-- Recorded information follows --

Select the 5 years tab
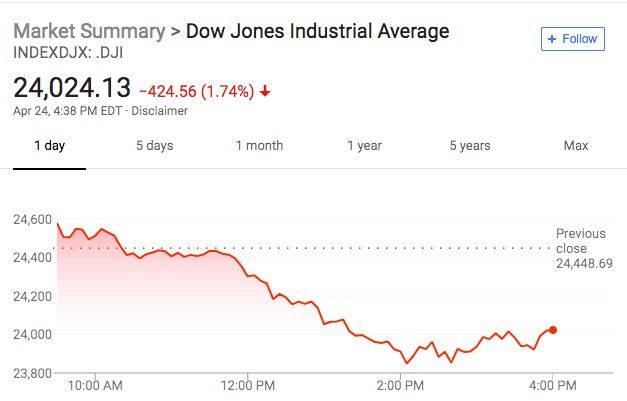 coord(469,146)
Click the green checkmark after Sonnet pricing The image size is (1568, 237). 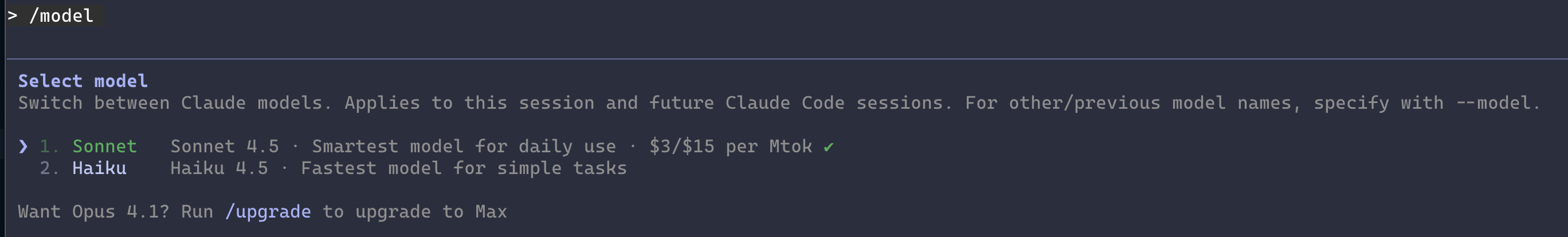828,147
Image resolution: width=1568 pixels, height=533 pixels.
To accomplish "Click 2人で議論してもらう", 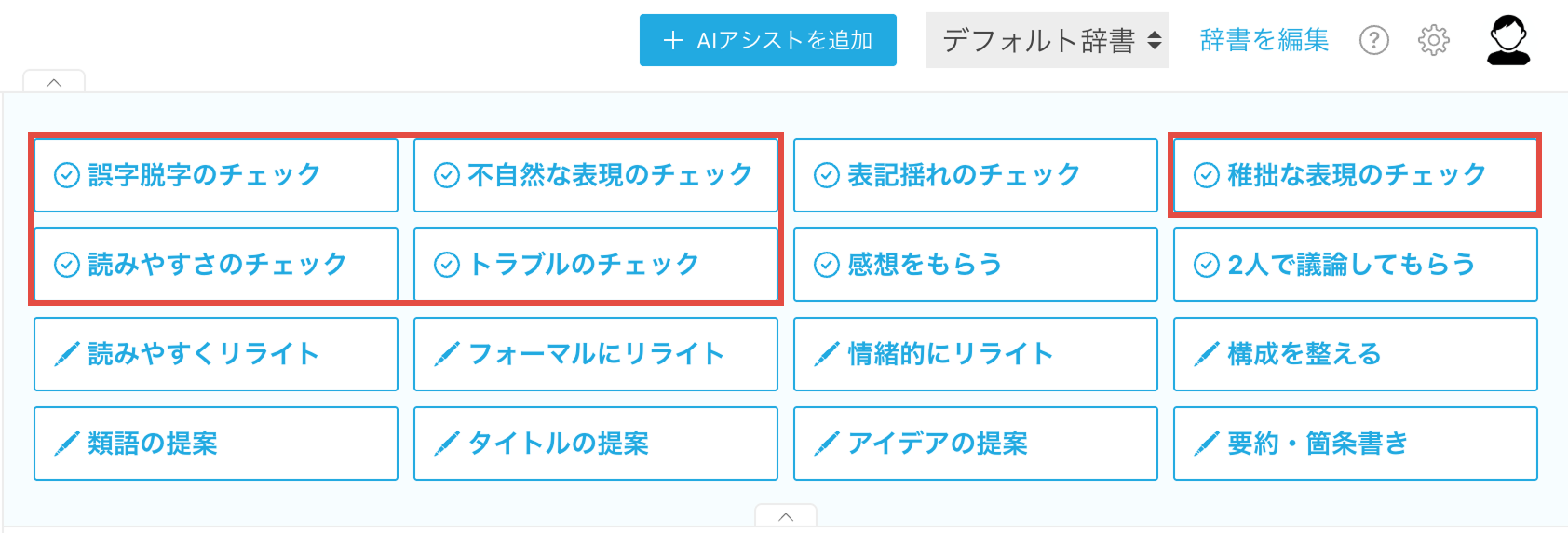I will pyautogui.click(x=1355, y=265).
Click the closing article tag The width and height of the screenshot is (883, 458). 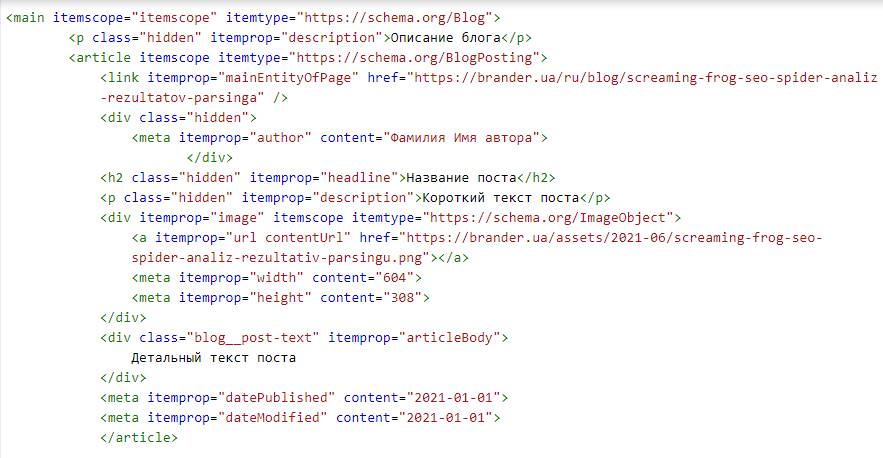(x=139, y=437)
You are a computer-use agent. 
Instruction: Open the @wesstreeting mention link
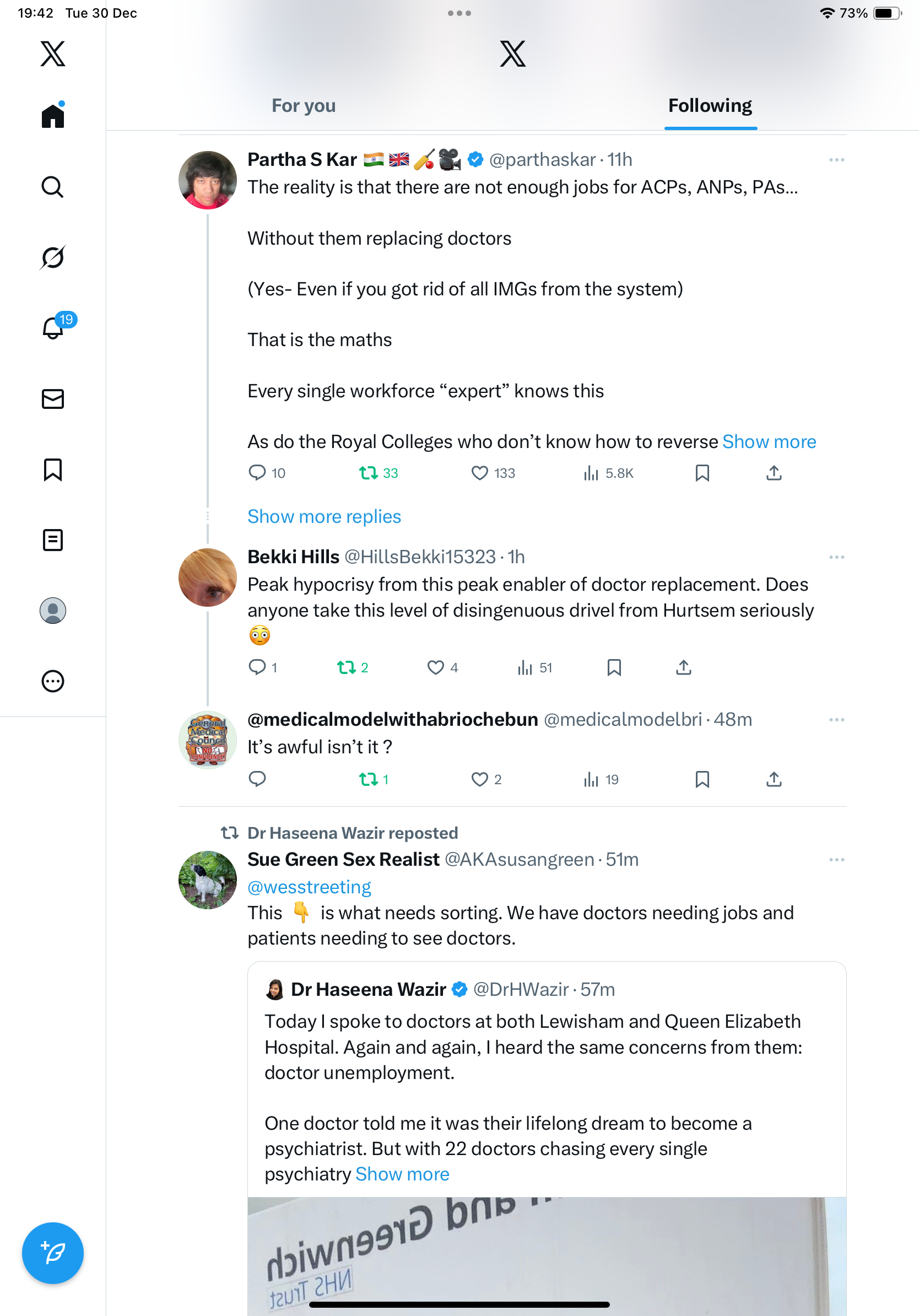click(x=310, y=887)
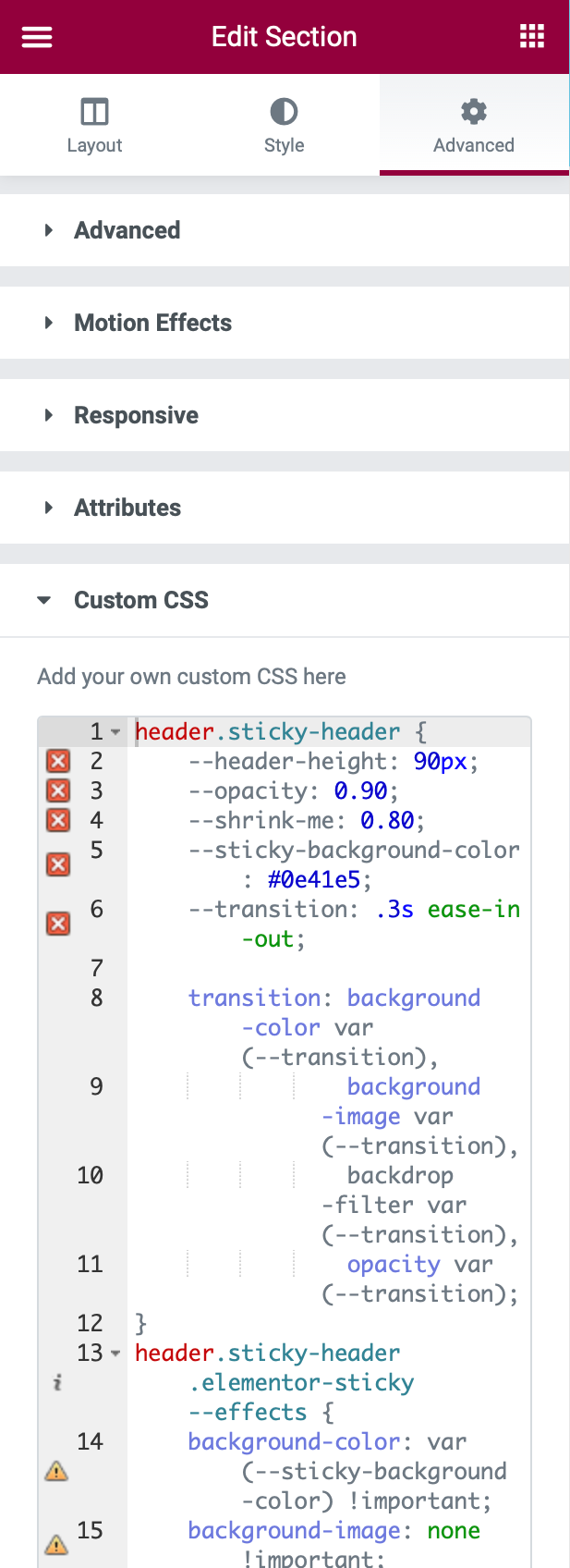This screenshot has height=1568, width=570.
Task: Click the error icon on line 2
Action: (58, 761)
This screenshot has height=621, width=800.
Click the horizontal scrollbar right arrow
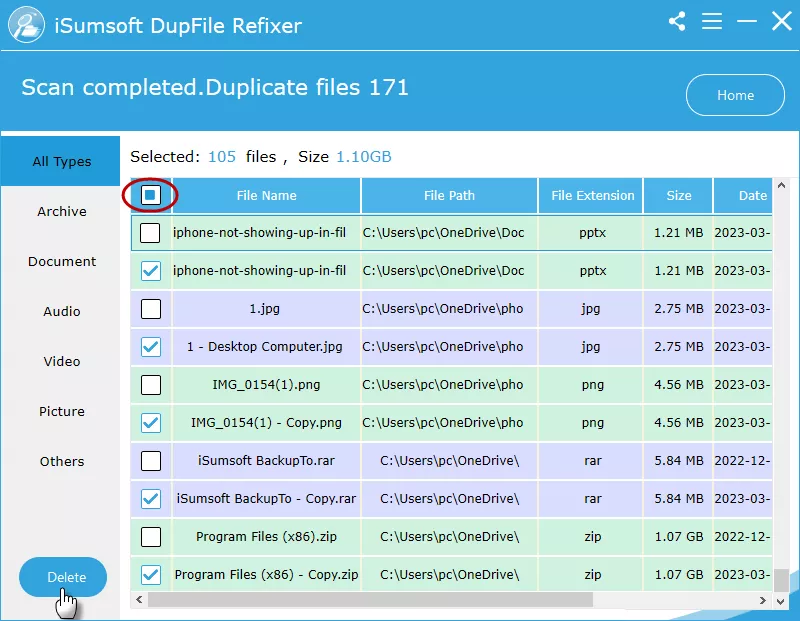765,601

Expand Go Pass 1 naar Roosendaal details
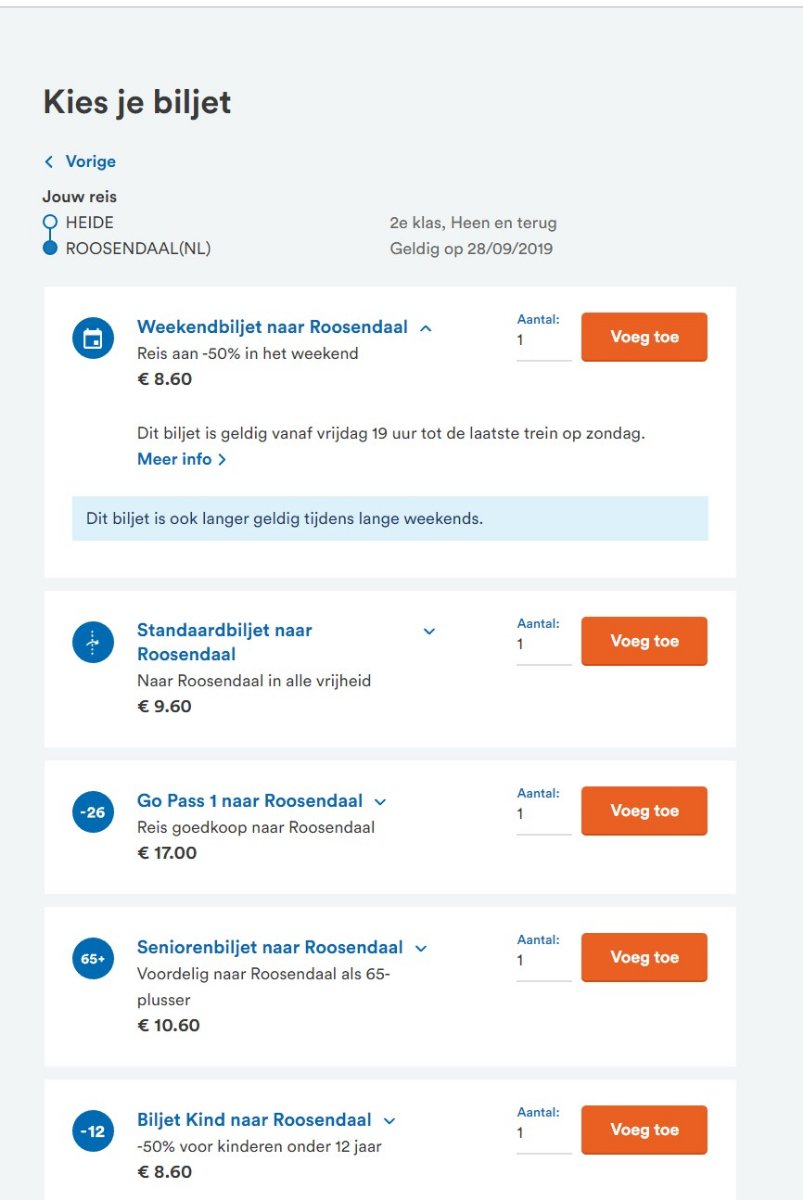pos(380,802)
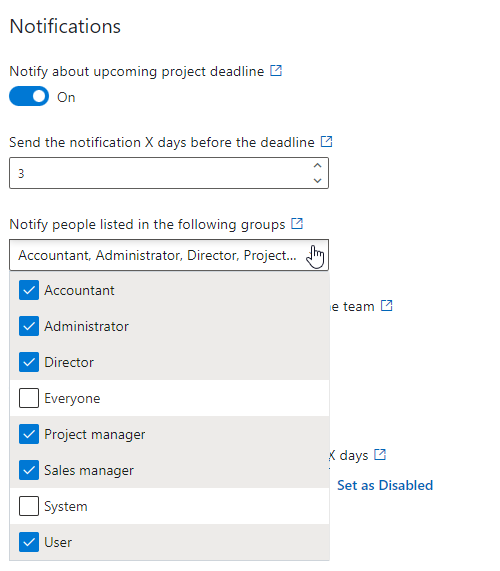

-- Recorded information concluded --

*Your instructions*:
Starting with the line that holds "Click the horizontal scrollbar right arrow", return each line exactly through the final line of the entries above; pictures are not part of the output.

*Output for this exercise*:
Click the horizontal scrollbar right arrow
765,601

Expand Go Pass 1 naar Roosendaal details
pos(380,802)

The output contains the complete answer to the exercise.